### [Data supplied]
_ _ _ _ _

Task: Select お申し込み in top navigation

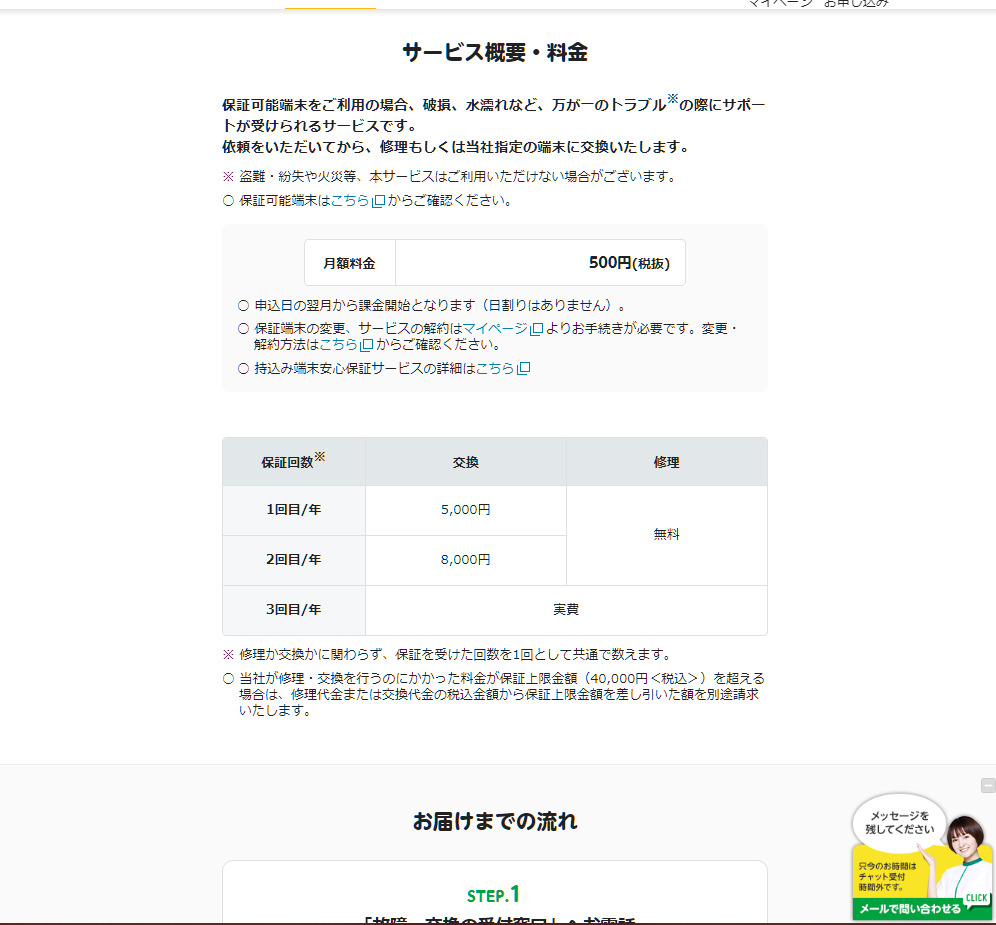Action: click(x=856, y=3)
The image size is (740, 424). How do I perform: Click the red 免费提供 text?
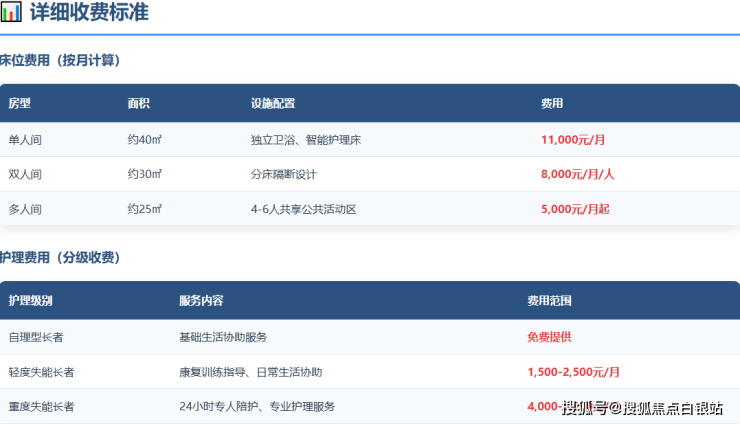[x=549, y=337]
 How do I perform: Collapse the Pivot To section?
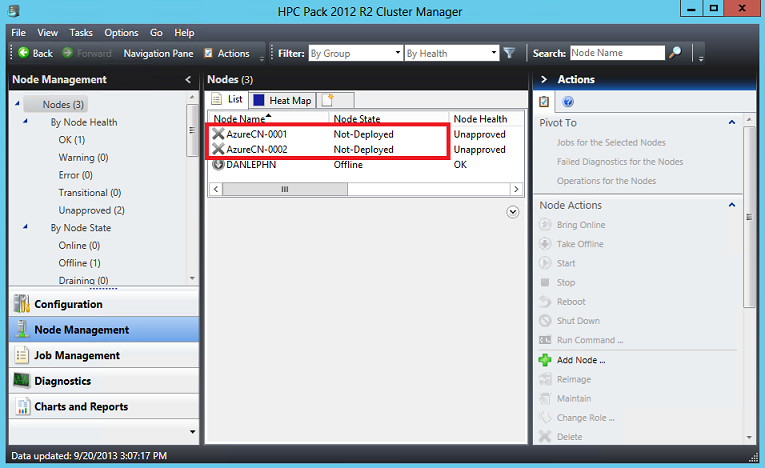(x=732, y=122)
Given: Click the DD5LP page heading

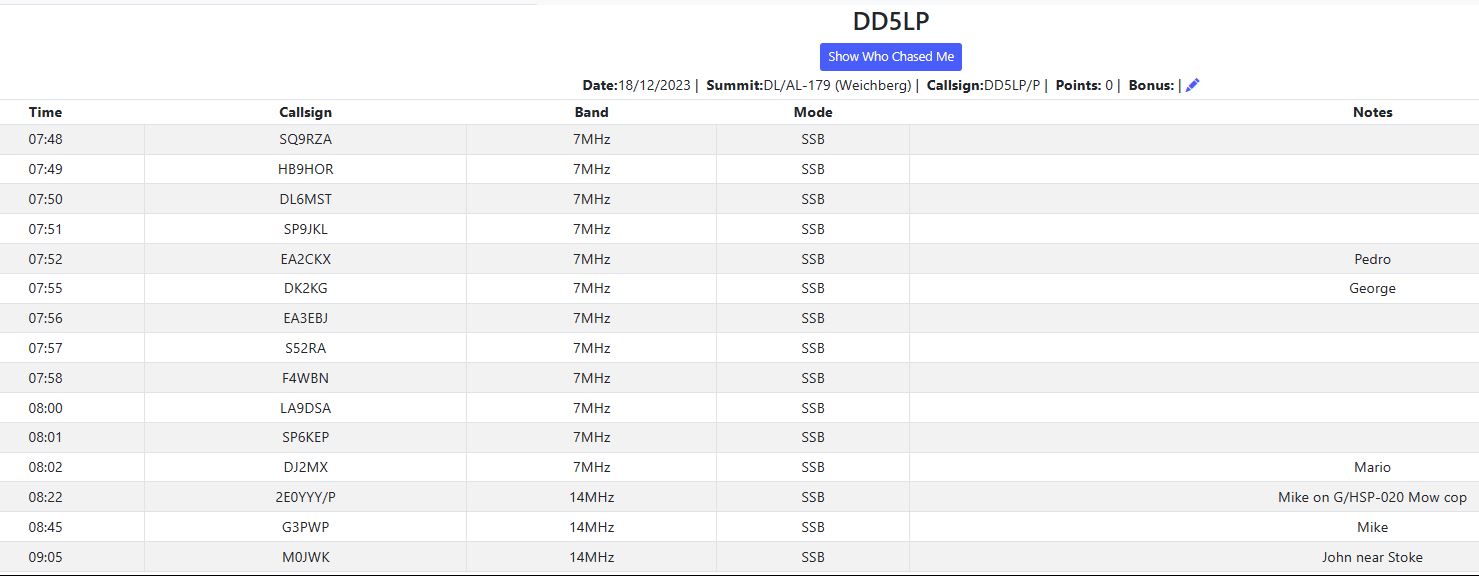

_ _ _ _ _

### [What needs to be done]
The task requires that every line above be transcribed exactly, without the images.

### [Response]
Task: Select お申し込み in top navigation

Action: click(x=856, y=3)
The image size is (740, 424). How do I perform: Click the red 免费提供 text?
[x=549, y=337]
 How do I perform: Collapse the Pivot To section?
(x=732, y=122)
Given: Click the DD5LP page heading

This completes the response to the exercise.